_The task:_
Write out the lines of the material below exactly, beginning at the line with "You are a GUI" and stopping after the line with "Given: Click the", and leave out the pictures.

── Records for the exercise

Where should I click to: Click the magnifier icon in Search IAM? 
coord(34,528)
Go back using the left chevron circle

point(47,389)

────
── Records for the exercise

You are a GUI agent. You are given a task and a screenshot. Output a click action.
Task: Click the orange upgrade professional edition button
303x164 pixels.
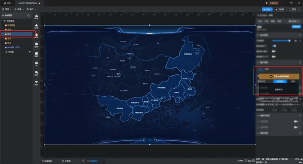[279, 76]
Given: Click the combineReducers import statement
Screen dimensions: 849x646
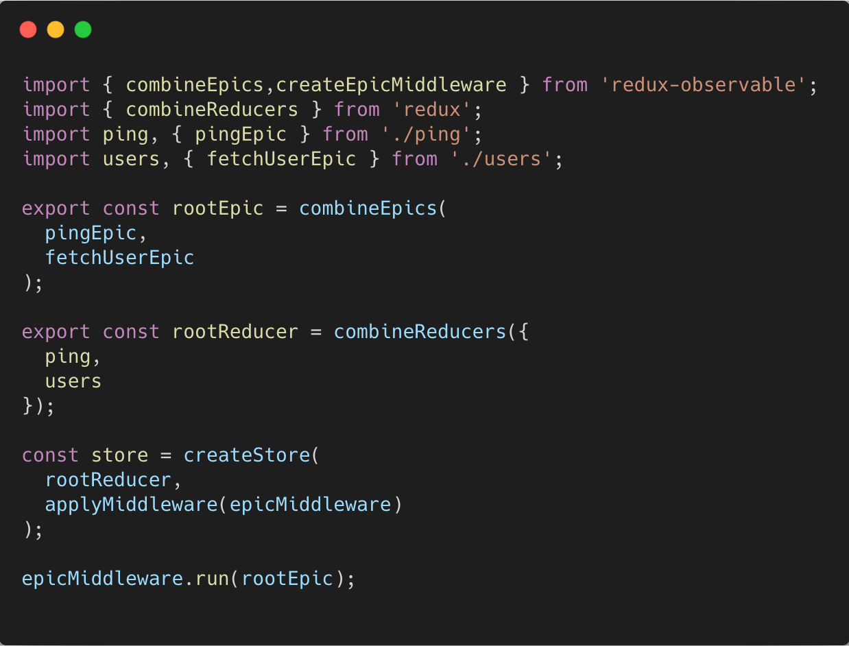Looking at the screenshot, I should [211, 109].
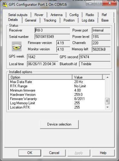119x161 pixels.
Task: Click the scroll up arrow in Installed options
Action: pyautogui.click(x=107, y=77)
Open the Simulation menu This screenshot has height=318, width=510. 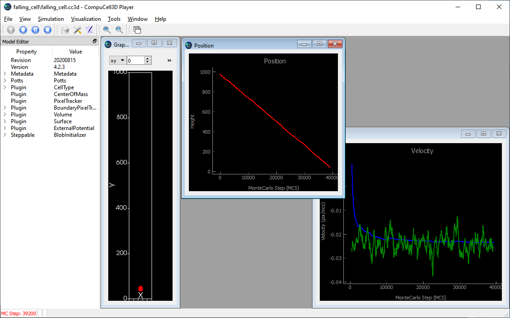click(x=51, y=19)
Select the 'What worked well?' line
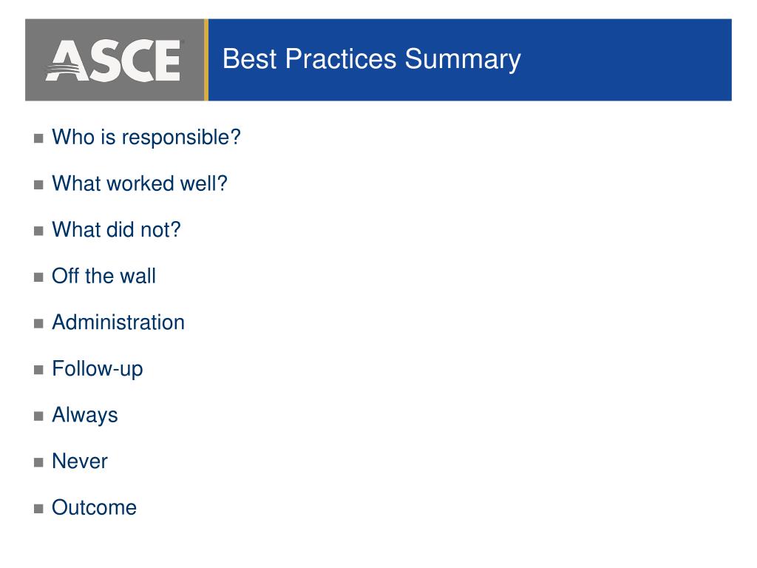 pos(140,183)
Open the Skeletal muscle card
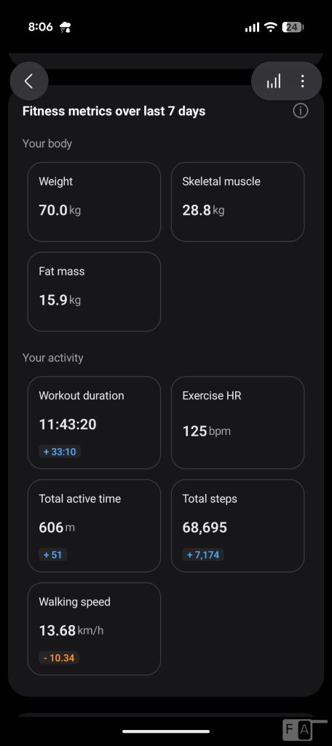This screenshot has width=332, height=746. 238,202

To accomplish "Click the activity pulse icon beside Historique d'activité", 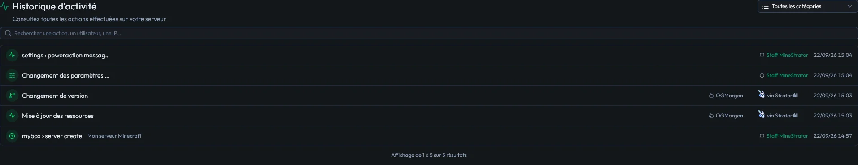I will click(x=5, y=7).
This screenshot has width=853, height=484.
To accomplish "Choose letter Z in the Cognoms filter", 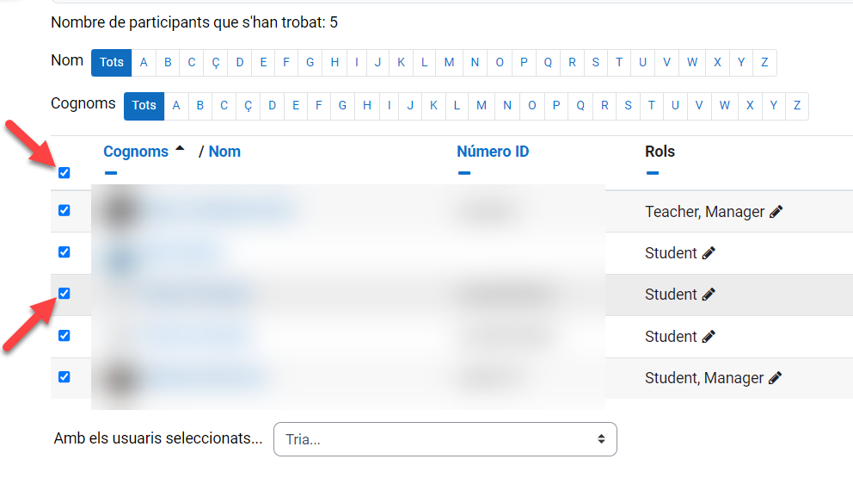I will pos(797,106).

────
── Records for the exercise

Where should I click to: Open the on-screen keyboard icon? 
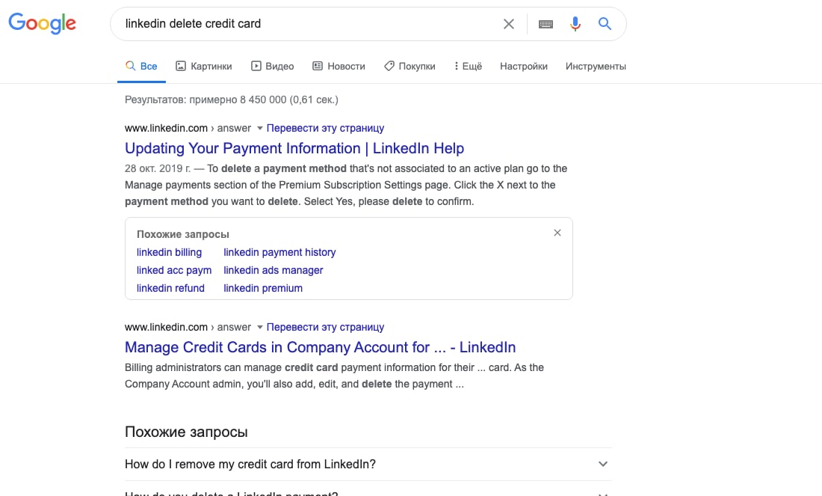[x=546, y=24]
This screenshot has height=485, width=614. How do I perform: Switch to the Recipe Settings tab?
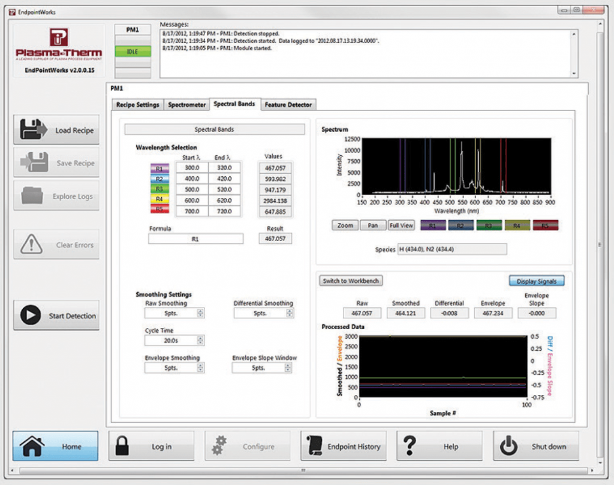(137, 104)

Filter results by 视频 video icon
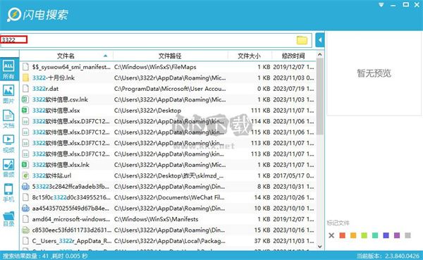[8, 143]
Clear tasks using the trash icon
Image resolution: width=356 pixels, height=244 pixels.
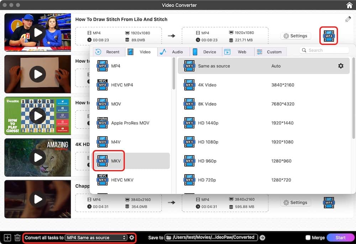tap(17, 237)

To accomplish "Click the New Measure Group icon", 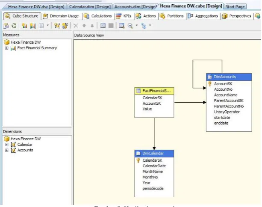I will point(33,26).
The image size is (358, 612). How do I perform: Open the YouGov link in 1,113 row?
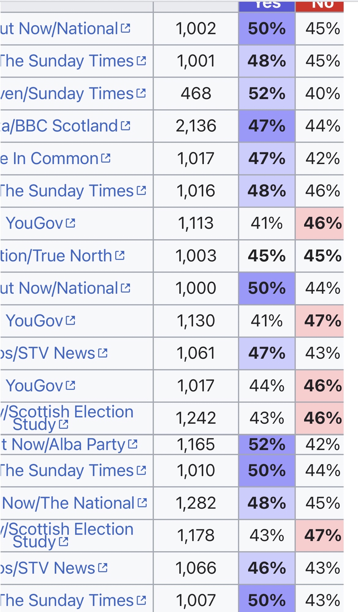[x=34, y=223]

────

_Written answer:_
You are a GUI agent. You are given a task and a screenshot. Output a click action.
Task: Click the orange upgrade professional edition button
303x164 pixels.
[279, 76]
Given: Click the combineReducers import statement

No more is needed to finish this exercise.